Excerpt provided:
☆ ☆ ☆ ☆ ☆ ☆ ☆

The account of the wedding at Cana is one of my favorite examples. Here are the opening verses of John 2 from the Common English Bible.

On the third day there was a wedding in Cana of Galilee. Jesus’ mother was there, and Jesus and his disciples were also invited to the celebration. When the wine ran out, Jesus’ mother said to him, “They don’t have any wine.”

Jesus replied, “Woman, what does that have to do with me? My time hasn’t come yet.”

As many times as I have read those verses, I am pressed to imagine the tone with which Jesus might have delivered that question to his mother in a manner that would have allowed him to live beyond that moment. And yet, not only did he live, but he became the life of the party.

I have similar questions about Jesus’s words to his disciples in the Garden of Gethsemane as the world began closing in on them. He asked them to stay awake while he went alone to pray; he anguished in prayer and they dozed off like children. When he returned, he woke them said, “Couldn’t you stay alert one hour with me?” Was he angry, hurt, disappointed? How did it feel to be on the receiving end of the question?

Jesus asked another question to the man at the pool of Siloam who had been trying to be the first one in the water for thirty-eight years so he could be healed. Jesus heard his story and asked, “Do you want to get well?” It’s a question worthy of the best counselor, but we have no indication of the tone of his delivery.

And it’s all in the delivery. Try these:

You look great.

☆ ☆ ☆ ☆ ☆ ☆ ☆

Dataset extract:
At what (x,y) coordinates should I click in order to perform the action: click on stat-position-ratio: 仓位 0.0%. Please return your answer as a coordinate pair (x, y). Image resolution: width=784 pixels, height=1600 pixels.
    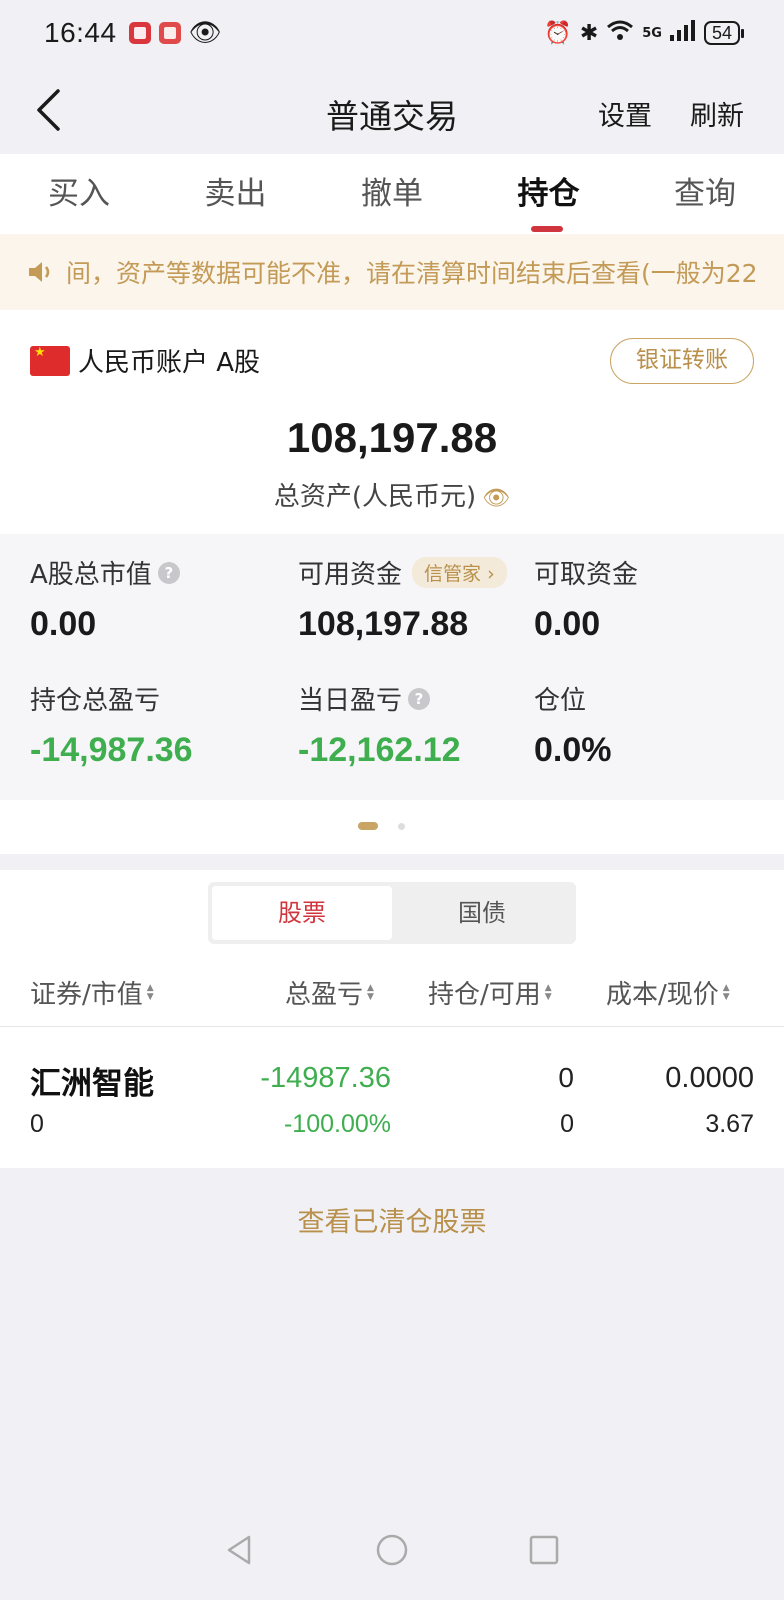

☆ ☆ ☆ ☆ ☆ ☆ ☆

Things to do:
[a] Summarize the excerpt on Jesus's questions in two sentences.
[b] Please carry the excerpt on Jesus's questions forward from its final line.
The listing was drawn from a separate source.

Results of the tasks:
[a] The writer recalls how Jesus answered his mother at the wedding in Cana, "Woman, what does that have to do with me?", and how he asked his drowsy disciples in Gethsemane, "Couldn't you stay alert one hour with me?" The writer also cites his question to a man who had waited thirty-eight years by a pool, "Do you want to get well?", and argues that the meaning of such questions is all in the delivery, though the text gives no sign of the tone.

[b]
Where have you been?
Why did you do that?

The tone is crucial to the meaning, and the understanding of what is being said.

There in one time where we are given more than just a hint of how Jesus delivered his words: Jesus’s encounter with the one we call the Rich Young Ruler. After they had gone back and forth and the young man appeared to feel like he was doing pretty well at keeping the Jewish laws (though we don’t know the tone of his voice), Jesus tells him to go and sell everything—a devastating blow to the young man. But before Jesus’s admonition to the man to rid himself of his possessions, the narrative says, “Jesus looked at him and he loved him.” That sentence makes me think Jesus was not throwing a knockout punch; he was issuing an invitation.

There is more to language than just the words. As we work to communicate with one another, we let loose our feelings as we speak, both consciously and unconsciously, and they land on another field of feelings with everything from the force of an air raid to the soft landing of a butterfly. Even though the gospel writers don’t fill in all the details, I can infer something of the way in which Jesus spoke to people by the way they respond to him. He spoke the truth in love.

Would that all our words would land in such fashion.

Peace,
Milton

5 COMMENTS

  1. I think of music as I am reading this, Milton. One can learn, and needs to learn, scales, chord structure, harmony, etc. but when it comes down to it, timing and tone are what most express the emotional content, and thus most communicate the feel of a song. Stan Getz was called “The Sound” because of his warm, lyrical tone. I am inspired by your observations to think of Jesus more as “the sound” rather than “the word.”

    • Terry,

      I love this. Timing and tone. When you talk about Jesus as sound, I think of him calling Mary’s name in the garden, and the words from the old hymn that says, “He speaks and the sound of his voice / is so sweet that the birds hush their singing,” and then of, course, John Prine: “you’ve broken the speed of the sound of loneliness.”

      I think you just gave me tonight’s word: sound.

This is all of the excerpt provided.